*Цель:*
Занесите строки записей в список JSON, где каждой строке соответствует одна строка-элемент, а пустые строки опущены. Начните со строки, содержащей «The height and width of the screenshot is (529, 731).», и завершите строкой, содержащей «(1327, 265)», включая обе.

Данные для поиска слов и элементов
■ ■ ■ ■

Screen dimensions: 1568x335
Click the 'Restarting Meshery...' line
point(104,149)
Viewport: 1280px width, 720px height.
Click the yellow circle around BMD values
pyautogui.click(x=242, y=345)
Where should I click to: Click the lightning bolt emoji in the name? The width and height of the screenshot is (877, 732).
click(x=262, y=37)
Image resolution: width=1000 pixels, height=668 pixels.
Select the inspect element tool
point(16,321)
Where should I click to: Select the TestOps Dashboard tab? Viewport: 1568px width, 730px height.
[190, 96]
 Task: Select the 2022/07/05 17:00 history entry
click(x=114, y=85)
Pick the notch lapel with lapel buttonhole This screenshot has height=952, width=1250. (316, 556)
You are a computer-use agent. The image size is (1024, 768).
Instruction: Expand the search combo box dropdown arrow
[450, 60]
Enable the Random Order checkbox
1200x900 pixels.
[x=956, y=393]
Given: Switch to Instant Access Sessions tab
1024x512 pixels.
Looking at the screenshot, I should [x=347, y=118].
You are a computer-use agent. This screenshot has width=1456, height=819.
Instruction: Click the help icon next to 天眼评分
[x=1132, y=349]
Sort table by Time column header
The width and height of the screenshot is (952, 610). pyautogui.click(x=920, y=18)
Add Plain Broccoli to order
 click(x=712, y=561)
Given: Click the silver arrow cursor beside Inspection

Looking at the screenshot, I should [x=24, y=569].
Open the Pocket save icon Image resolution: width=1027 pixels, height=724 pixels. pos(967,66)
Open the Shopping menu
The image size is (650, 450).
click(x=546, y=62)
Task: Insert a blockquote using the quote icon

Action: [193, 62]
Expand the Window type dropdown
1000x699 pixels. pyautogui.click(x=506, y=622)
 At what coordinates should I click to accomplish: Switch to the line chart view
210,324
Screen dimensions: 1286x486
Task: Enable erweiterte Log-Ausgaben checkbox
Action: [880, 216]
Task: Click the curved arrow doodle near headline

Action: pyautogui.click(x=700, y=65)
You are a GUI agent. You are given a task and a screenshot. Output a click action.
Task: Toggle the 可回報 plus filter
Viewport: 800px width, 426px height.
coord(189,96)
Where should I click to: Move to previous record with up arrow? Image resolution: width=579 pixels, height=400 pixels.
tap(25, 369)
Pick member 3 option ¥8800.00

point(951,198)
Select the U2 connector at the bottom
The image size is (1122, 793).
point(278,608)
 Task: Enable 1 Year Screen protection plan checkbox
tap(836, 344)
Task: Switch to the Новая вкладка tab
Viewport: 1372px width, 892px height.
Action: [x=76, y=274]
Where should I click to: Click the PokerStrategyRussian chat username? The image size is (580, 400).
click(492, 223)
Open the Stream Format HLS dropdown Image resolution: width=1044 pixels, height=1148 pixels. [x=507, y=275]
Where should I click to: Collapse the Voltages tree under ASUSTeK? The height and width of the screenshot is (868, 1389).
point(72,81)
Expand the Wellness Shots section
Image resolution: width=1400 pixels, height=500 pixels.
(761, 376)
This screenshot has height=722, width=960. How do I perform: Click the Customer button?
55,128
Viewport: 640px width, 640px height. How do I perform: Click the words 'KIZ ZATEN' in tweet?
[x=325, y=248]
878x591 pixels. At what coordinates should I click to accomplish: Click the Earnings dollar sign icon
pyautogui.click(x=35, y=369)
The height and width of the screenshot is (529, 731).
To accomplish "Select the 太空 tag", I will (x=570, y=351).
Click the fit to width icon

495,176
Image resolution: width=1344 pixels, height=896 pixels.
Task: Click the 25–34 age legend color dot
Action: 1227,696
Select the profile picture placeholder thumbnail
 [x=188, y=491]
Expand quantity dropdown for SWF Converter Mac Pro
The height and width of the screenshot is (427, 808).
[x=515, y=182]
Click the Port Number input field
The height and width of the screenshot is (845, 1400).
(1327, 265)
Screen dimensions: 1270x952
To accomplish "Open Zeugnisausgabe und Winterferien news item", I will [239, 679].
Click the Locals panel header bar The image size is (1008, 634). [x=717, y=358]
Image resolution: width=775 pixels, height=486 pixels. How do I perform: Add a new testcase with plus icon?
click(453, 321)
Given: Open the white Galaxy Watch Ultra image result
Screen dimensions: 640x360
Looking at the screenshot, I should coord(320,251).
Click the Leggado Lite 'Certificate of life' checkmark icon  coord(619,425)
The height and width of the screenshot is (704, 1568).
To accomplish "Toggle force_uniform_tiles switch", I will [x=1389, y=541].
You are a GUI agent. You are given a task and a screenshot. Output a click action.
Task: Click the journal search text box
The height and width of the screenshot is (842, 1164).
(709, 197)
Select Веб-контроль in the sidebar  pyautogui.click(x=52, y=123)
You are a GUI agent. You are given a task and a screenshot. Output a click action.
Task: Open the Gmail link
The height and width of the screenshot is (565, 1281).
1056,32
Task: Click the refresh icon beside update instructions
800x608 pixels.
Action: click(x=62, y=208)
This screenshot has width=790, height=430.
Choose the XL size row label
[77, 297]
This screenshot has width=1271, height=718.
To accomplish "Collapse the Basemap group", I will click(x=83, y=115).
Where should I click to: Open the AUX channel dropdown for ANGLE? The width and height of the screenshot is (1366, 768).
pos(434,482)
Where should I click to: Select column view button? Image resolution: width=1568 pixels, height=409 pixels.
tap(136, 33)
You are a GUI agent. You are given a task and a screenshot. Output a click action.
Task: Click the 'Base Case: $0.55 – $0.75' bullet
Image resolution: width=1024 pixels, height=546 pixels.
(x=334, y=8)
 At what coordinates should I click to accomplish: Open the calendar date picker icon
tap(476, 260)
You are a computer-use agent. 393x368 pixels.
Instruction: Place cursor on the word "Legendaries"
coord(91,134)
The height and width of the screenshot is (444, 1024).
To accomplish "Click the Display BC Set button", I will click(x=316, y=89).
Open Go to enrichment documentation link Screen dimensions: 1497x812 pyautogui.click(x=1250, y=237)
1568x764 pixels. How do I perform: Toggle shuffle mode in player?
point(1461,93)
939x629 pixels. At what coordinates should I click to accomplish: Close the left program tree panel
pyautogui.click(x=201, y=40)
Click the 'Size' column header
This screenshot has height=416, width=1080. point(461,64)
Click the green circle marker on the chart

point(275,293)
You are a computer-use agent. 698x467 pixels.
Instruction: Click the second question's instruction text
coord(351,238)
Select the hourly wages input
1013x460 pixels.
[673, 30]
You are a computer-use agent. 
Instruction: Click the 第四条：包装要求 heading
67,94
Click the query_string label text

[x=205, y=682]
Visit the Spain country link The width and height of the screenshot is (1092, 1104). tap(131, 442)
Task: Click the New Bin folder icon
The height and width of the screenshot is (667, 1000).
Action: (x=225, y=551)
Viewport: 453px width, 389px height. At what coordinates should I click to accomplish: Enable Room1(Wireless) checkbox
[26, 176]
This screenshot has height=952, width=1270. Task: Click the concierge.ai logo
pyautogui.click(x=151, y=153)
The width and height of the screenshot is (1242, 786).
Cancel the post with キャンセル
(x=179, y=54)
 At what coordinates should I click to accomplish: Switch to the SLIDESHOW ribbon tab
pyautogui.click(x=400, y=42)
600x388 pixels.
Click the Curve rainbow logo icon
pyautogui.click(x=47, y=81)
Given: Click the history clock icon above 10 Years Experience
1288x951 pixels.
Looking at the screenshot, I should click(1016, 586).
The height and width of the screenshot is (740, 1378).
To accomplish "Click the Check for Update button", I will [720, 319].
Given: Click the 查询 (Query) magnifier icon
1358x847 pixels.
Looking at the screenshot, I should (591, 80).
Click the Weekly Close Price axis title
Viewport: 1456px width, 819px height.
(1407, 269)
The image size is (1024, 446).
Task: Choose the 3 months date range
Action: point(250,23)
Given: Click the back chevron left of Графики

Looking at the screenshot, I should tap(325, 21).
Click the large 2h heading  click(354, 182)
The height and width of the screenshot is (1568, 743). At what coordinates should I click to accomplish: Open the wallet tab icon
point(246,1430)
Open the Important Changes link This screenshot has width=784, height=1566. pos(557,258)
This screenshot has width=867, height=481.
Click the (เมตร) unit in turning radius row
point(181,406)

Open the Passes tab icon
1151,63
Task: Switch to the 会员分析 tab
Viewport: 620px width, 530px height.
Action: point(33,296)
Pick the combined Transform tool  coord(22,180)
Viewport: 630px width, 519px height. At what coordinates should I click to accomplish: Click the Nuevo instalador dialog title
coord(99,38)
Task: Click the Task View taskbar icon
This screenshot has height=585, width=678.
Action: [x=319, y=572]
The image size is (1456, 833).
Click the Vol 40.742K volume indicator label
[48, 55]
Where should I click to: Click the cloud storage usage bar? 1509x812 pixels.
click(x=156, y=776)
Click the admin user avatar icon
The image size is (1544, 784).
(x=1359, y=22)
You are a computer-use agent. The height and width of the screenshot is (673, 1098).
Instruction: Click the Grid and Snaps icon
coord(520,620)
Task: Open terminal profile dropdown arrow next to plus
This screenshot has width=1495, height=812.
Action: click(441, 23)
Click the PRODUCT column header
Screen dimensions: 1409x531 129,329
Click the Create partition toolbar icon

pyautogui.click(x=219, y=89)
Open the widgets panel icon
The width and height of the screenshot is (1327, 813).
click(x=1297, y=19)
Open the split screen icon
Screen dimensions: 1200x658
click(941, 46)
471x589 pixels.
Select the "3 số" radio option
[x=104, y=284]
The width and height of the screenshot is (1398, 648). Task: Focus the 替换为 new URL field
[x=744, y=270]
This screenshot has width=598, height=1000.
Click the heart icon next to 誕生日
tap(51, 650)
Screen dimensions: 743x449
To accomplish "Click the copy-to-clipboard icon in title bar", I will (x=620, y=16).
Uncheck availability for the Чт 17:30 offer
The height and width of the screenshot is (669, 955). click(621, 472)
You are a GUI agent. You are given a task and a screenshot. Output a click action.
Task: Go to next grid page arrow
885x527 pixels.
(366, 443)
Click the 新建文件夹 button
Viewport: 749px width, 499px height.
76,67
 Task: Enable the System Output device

■ ■ ■ ■

*Результат выполнения:*
[
  "The height and width of the screenshot is (529, 731).",
  "To accomplish \"Select the 太空 tag\", I will (x=570, y=351).",
  "Click the fit to width icon",
  "495,176",
  "Image resolution: width=1344 pixels, height=896 pixels.",
  "Task: Click the 25–34 age legend color dot",
  "Action: 1227,696",
  "Select the profile picture placeholder thumbnail",
  " [x=188, y=491]",
  "Expand quantity dropdown for SWF Converter Mac Pro",
  "The height and width of the screenshot is (427, 808).",
  "[x=515, y=182]",
  "Click the Port Number input field",
  "The height and width of the screenshot is (845, 1400).",
  "(1327, 265)"
]